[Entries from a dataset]
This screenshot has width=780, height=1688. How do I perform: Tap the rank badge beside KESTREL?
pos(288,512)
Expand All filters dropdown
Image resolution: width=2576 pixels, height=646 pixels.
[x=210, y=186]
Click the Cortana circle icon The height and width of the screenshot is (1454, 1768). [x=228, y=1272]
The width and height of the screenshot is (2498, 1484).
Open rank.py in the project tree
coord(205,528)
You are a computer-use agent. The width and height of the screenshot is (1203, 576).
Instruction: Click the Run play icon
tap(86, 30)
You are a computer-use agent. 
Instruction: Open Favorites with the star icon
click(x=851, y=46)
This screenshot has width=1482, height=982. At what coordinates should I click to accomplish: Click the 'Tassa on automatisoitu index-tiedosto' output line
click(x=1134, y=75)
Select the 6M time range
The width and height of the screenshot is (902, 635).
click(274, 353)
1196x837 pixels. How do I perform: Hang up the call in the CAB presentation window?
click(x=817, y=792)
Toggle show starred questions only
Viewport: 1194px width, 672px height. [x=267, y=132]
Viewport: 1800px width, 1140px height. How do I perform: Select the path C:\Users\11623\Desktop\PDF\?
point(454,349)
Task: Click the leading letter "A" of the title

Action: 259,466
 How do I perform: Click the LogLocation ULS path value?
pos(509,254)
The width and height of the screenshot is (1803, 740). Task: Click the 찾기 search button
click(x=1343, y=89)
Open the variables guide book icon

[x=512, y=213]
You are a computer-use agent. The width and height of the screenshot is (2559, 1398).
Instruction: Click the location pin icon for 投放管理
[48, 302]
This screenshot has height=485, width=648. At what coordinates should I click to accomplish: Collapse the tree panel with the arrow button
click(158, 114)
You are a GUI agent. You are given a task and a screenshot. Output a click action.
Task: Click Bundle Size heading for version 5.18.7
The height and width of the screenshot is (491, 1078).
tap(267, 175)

▶ What you should do
Present the stretch of the entries from the line containing "Click the Cortana" through the line containing "click(x=817, y=792)" as a numbered list, leaving out any blank lines.

▶ Solution for this problem
1. Click the Cortana circle icon The height and width of the screenshot is (1454, 1768). [x=228, y=1272]
2. The width and height of the screenshot is (2498, 1484).
3. Open rank.py in the project tree
4. coord(205,528)
5. You are a computer-use agent. The width and height of the screenshot is (1203, 576).
6. Instruction: Click the Run play icon
7. tap(86, 30)
8. You are a computer-use agent. 
9. Instruction: Open Favorites with the star icon
10. click(x=851, y=46)
11. This screenshot has width=1482, height=982. At what coordinates should I click to accomplish: Click the 'Tassa on automatisoitu index-tiedosto' output line
12. click(x=1134, y=75)
13. Select the 6M time range
14. The width and height of the screenshot is (902, 635).
15. click(274, 353)
16. 1196x837 pixels. How do I perform: Hang up the call in the CAB presentation window?
17. click(x=817, y=792)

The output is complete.